Death of a Middleman

July, 1998

This one is so obvious that most seem to miss it: If you're a middleman, then change jobs fast.

Forever, the economies of the world have been based on middlepeople. From carriers on the Silk Roads to Merchant Lords to Showroom Salesmen. The sheer difficulty in moving things around and getting them to the right people made salespeople a necessity.

Nowadays there's this buzzword called 'Value Added' which is bandied around in sales seminars. The theory seems to be that salespeople need to get a little better at making you feel warm-and-fuzzy in order to keep up with each other. This misses the point.

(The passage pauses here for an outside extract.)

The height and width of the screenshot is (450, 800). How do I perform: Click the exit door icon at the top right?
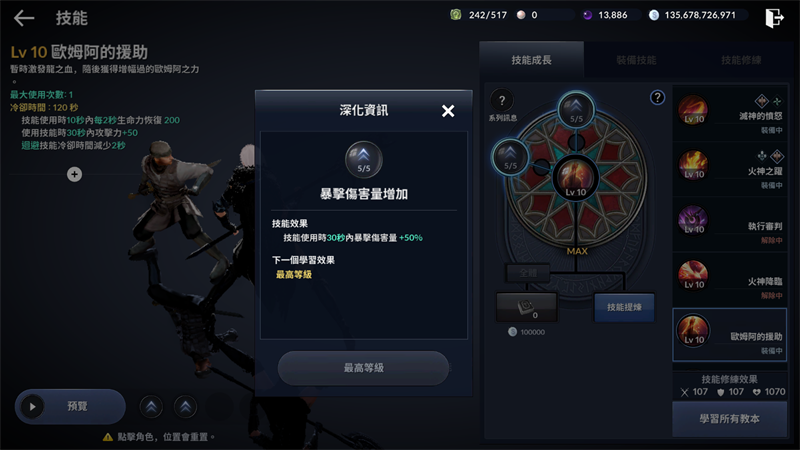pos(774,18)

The term 'Value Added' itself is like the little warning puff of smoke you see coming out of a cannon a long way away. If you're good, you might see the little black dot getting closer. Soon, you can hear a noise, like something arriving fast.

And then the world becomes, briefly, a very exciting place.

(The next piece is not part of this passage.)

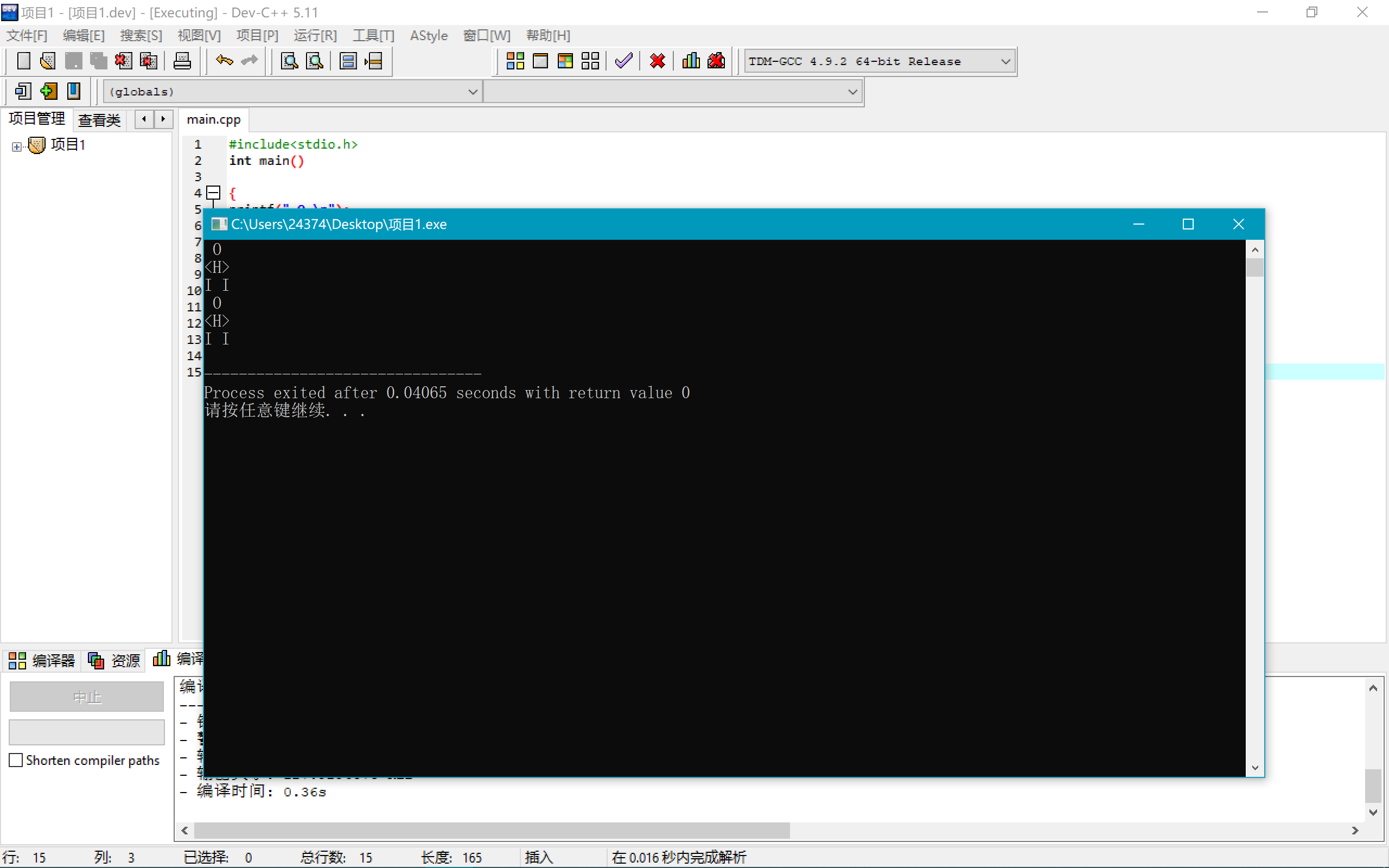Expand the 项目1 project tree node

[x=17, y=146]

Well, the Internet is that cannon, Direct Marketing is the ammunition, E-commerce is the whistling sound, and Salespeople are the targets. The point is that the Internet is going to do to sales what the combine harvester did to farming. The technology is much, much better at matching producer to consumer and handling the logistics of the transaction than humans are.

I'm not saying they'll go extinct, but the armies of salespeople employed in modern companies are going to disappear, leaving only the really good ones. And the good ones won't be selling televisions, they'll be brokering supercomputers or skyscrapers or other things worth millions where the Human Touch is still important.

What the hell is the economy going to do with millions of out-of-work salespeople? I have no idea. Maybe we should take a tip from the Golgafrinchams and build that B-Ark.